Large, medium and small-scale industries are a feature of Glenorchy with large-scale industry and employment in the area marked by the opening of the Zinc refinery in 1916 just east of the GASP! site. The refinery continues as a prominent and highly visible part of the Glenorchy landscape, so too does road infrastructure including the Brooker highway and Bowen bridges which has rapidly increased the rate of commercial activity in the region. And while the Brooker highway brings people to and through Glenorchy it effectively dis-located the foreshore from the local population and interrupted casual social use.

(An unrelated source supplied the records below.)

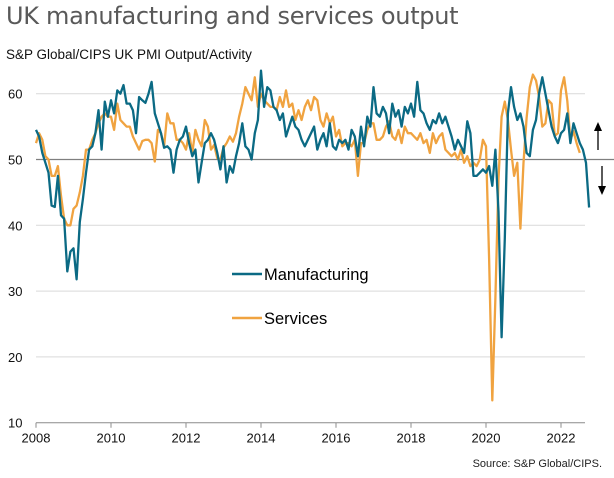  I want to click on y-tick-label: 20, so click(15, 358).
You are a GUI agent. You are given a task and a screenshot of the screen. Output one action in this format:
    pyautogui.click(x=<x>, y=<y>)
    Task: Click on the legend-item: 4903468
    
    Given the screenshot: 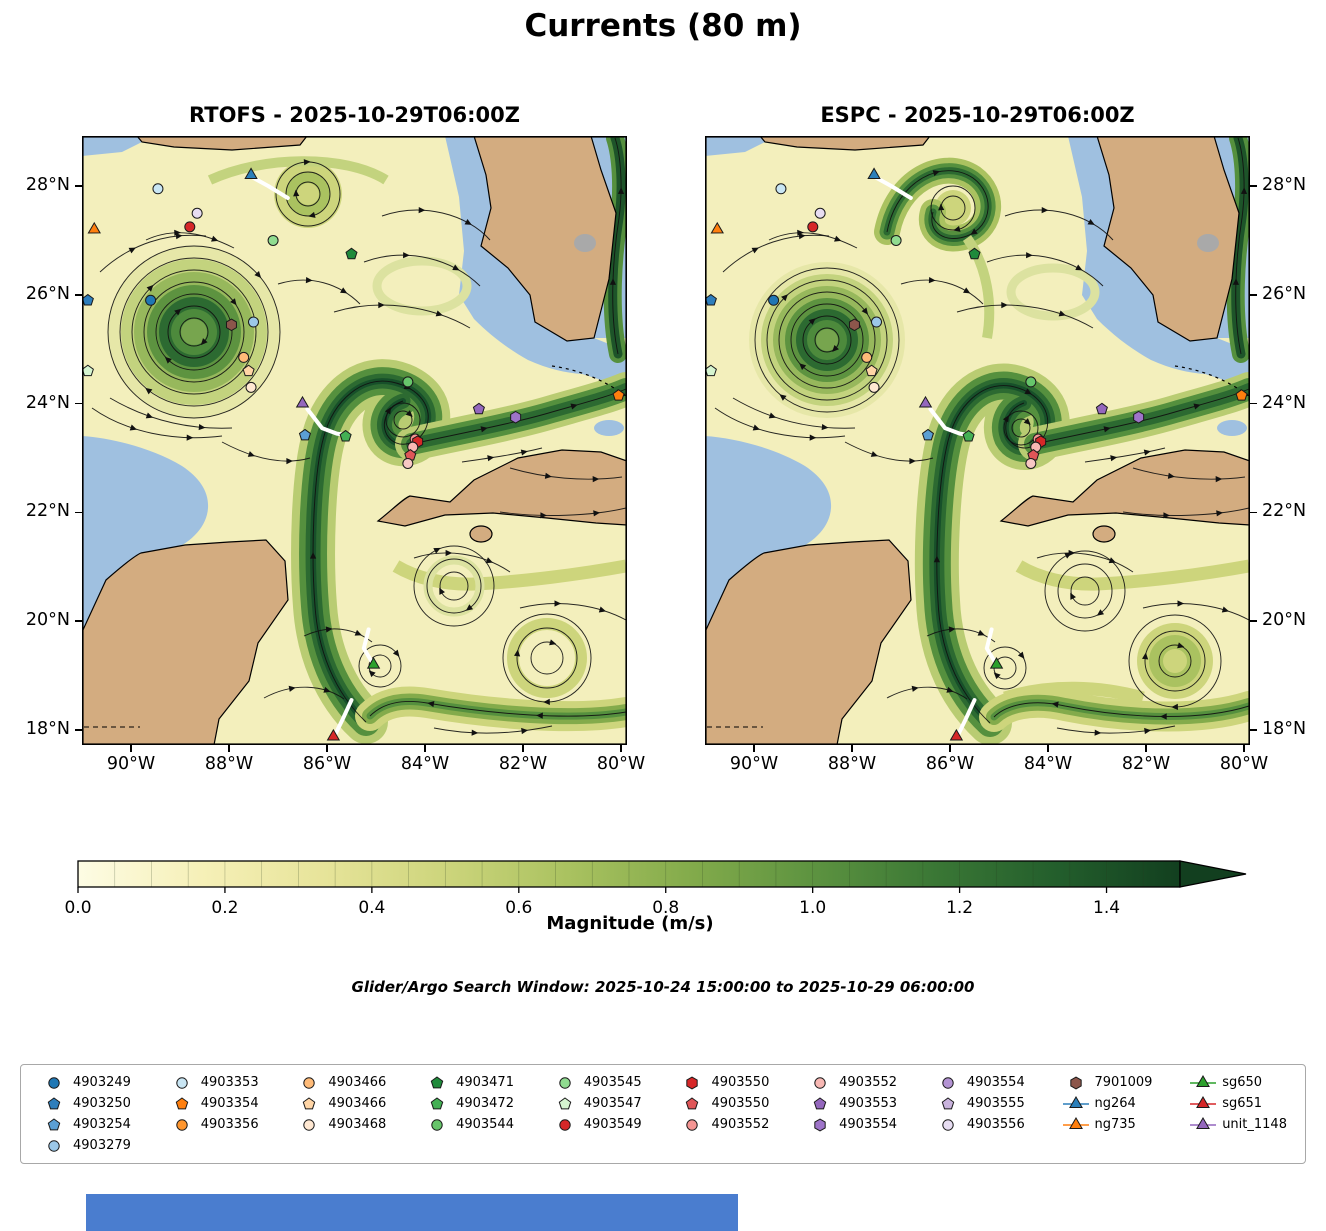 What is the action you would take?
    pyautogui.click(x=340, y=1125)
    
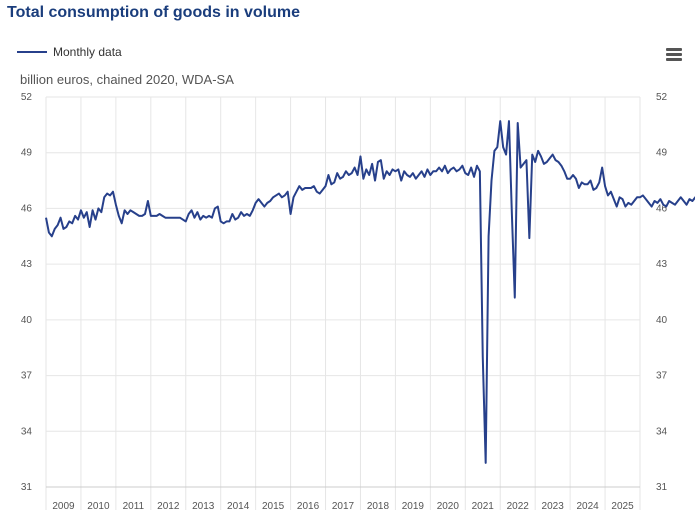 The height and width of the screenshot is (529, 695). I want to click on x-tick-label: 2011, so click(134, 506).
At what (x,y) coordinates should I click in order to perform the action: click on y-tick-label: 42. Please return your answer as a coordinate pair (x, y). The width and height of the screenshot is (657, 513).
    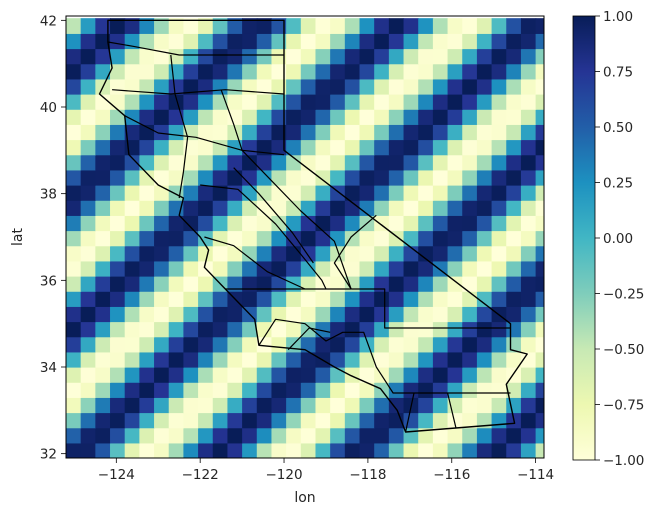
    Looking at the image, I should click on (48, 21).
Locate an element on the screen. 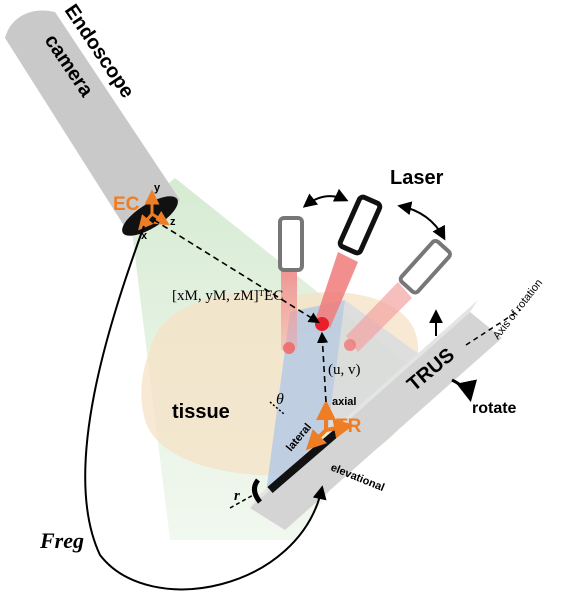 The image size is (585, 594). laser-swing-arrow-left is located at coordinates (326, 198).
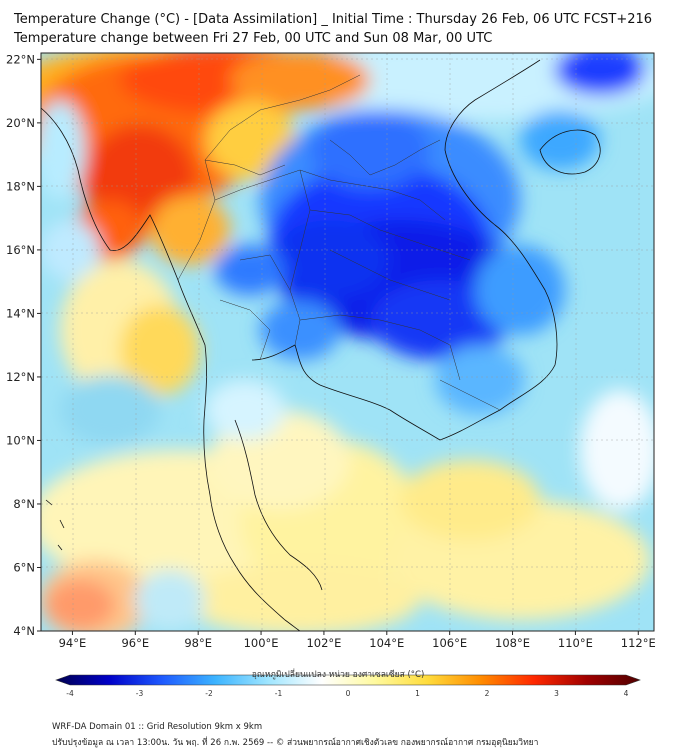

Community activity grew at Elwick Bay when Rosetta High School (now Montrose Bay high school) opened in 1965 and in 1988 with the Derwent Entertainment Centre constructed as a bicentenary project on site adjacent to the race course on reclaimed land. In the same year, just further east at Dowsing Point, Technopark, a centre for hi-tech industries opened.

The Glenorchy Art & Sculpture Park (GASP!), located within a linear stretch of public space from Wilkinson’s Point to Montrose Bay, was first conceived through conversations in 2006 between Mayor Adriana Taylor and advocates passionate about developing a unique public space for families and the Tasmanian community. In 2008 a full time Project Development Officer and a committed group of eminent arts, civic and business leaders in consultation with the community advanced the vision. As land-owner and main stake-holder the Council continues to take strategic actions to promote the values and potential of Elwick Bay by creating a place of state and national significance.


In 2006 an early years parents and friends group approached the Mayor of Glenorchy, Adriana Taylor, with an idea to build an innovative, interactive ‘adventure’ style playground with an arts focus for small children. The concept was developed by the original committee Mayor Taylor, Madeleine Ogilvie, David Kinnibrough, Simon Boughey, Kim Backhouse and Mark Wilsdon. Through an in-kind contribution GHD Pty Ltd prepared concept designs to start the ball rolling.

Over 2007 and 2008 the Council commissioned a master plan from Inspiring Place for the Wilkinson’s Point and Elwick Bay area, taking into consideration the need for ‘play’ and art installation along the foreshore. Subsequently, Pippa Dickson was appointed Project Development Officer by the Council in late 2008 to develop a business plan and consult with the community in regard to the foreshore space now zoned ‘special community use’.

Prior to the incorporation of GASP as a company limited by guarantee and the appointment of a board of directors, the Project Development Officer was supported by an advisory group of eminent business and arts leaders: Mayor Taylor, Narelle Calphy, Heather Chong, David Walsh, Madeleine Ogilvie, Olivier Varenne, Nicole Durling, Sean Kelly, Wesley Hindmarch and David Handley.

We wish to thank and acknowledge the generous contributions of all those who have played such an important role in the early years of the project.